With the dollar already exchanging for over N1,000 at the parallel market while Nigeria’s refineries remained dormant, there are indications that the foreign exchange crisis may worsen as the Nigerian National Petroleum Company Limited may spend the federation’s earnings on importing fuel while other marketers scramble for available dollar to import diesel and aviation fuel. With PMS trading at $1,023.00 per metric tonne at the international market as naira exchange at about N1,020/$, crude oil price at about $100 per barrel would push the difference between the current pump price and the actual price to about N400. This difference amounts to about N644.8 billion monthly given the current consumption of about 52 million litres daily. Give or take, the much-vaunted ‘subsidy is gone’ declaration is a ruse.
The expediency of not allowing market forces to determine prices of petrol as expected of a zero-subsidy era is understandable. At the prevailing global rate, it is estimated that the average petrol pump price should by now be more than N900/litre. An already weary economy like Nigeria cannot afford that and its reeling effects on already bad inflation figures. Neither can the Federal Government afford the imminent pushback or a blowout of compounded misery in the public. Therefore, head or tail, the government has been shoehorned in a shoestring dilemma.
For neutrals, Nigeria must appear as a strange country among the oil producing community. Ideally, a spike in the price of oil should be a boom time with locals asking for more. Not in Nigeria, where both the government and the people are literally praying hard against further spike in petrodollars. This classic case of resource curse is, sadly, repeating itself because of the decades of successive irresponsible leadership that had ensured that local refineries do not work, and local consumption 100 per cent dependent on importation.
Sadly, state governments have lately borrowed about N46.17 billion from three banks to pay salaries between January and June 2023. This development followed an $800 million loan from the World Bank taken by Tinubu to cushion the supposed removal of subsidy. That followed an alleged loan of $1.95 billion from the World Bank in the first four months of Tinubu’s administration. The loans are reportedly for education ($700 million), power ($750 million), and women empowerment ($500 million). Amidst the ongoing crude oil theft in Niger Delta region where 1,301 illegal refineries have been discovered in the oil region, Nigeria is only pumping about 1.2 million barrels of oil a day compared to the 2023 crude oil budget benchmark of 1.69 million bpd.
Clearly, too many layers of the oil subsidy dilemma are laced with government opacity, complete lack of transparency and outright frauds. Those are not the hallmark of a government of change or one routinely counting on citizens’ understanding in these harrowing times.
But the president should be reminded that there is no sustainable way out of refining for domestic consumption locally.
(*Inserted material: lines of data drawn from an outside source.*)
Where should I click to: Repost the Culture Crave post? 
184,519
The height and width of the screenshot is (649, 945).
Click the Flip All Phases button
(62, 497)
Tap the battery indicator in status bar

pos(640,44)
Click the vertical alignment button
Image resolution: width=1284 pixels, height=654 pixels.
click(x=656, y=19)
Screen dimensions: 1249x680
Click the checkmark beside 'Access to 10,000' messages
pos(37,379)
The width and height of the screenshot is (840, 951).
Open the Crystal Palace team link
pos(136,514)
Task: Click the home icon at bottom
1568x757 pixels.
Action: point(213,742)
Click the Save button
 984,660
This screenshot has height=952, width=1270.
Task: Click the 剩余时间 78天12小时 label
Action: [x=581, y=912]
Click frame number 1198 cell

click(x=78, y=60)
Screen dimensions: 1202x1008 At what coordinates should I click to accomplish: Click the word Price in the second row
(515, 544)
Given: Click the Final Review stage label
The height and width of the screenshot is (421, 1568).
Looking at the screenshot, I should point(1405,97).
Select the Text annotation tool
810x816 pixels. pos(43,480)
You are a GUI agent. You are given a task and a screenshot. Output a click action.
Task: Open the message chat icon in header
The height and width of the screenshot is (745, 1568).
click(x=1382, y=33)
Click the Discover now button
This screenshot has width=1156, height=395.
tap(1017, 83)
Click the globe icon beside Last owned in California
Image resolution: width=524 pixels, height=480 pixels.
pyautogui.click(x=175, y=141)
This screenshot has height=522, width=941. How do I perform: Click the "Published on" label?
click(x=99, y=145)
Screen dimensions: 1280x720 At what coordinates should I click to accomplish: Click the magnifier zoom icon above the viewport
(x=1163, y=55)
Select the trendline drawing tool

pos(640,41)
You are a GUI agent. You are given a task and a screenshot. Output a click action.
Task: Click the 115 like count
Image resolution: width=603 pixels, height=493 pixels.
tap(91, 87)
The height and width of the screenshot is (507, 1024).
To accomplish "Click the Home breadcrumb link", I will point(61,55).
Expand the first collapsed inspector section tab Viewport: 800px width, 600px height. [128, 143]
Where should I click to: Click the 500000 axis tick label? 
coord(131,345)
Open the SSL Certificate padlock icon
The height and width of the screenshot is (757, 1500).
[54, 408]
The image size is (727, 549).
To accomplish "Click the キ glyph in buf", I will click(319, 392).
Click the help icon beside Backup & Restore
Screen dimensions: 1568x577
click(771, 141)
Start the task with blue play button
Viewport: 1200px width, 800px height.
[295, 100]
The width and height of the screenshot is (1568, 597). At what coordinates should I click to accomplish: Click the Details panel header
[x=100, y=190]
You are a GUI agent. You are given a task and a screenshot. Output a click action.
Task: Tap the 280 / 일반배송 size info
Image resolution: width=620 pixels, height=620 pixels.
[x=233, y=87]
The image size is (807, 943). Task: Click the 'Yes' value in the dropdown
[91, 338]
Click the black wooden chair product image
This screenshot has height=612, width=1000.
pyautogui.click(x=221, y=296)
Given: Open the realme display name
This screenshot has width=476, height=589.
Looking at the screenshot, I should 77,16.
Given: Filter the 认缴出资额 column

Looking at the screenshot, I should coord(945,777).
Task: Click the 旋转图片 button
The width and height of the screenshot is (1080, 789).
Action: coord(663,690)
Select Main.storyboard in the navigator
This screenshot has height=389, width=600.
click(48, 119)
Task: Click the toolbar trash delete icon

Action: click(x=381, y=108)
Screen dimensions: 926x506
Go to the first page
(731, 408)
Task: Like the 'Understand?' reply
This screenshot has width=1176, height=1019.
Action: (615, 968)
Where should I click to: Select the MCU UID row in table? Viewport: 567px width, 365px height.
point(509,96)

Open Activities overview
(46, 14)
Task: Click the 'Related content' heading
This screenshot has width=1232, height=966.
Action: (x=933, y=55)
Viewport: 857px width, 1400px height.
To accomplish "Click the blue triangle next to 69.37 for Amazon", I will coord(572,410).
Beyond the distraction of palliative sharing, there should be a clear-cut plan for refining capacity and exactly when the likes of Dangote and Port Harcourt Refineries are coming up stream and at what capacity. What are the other options with Warri and Kaduna Refineries? To sell-off or retain them, and for what purpose?
The point is that without a revitalised downstream petroleum sector, Nigeria will simply spend a longer time in this slow economic growth, high unemployment, high poverty equilibrium, continuous borrowing to take care of petrol subsidy, and at the cold mercy of brutal international politics!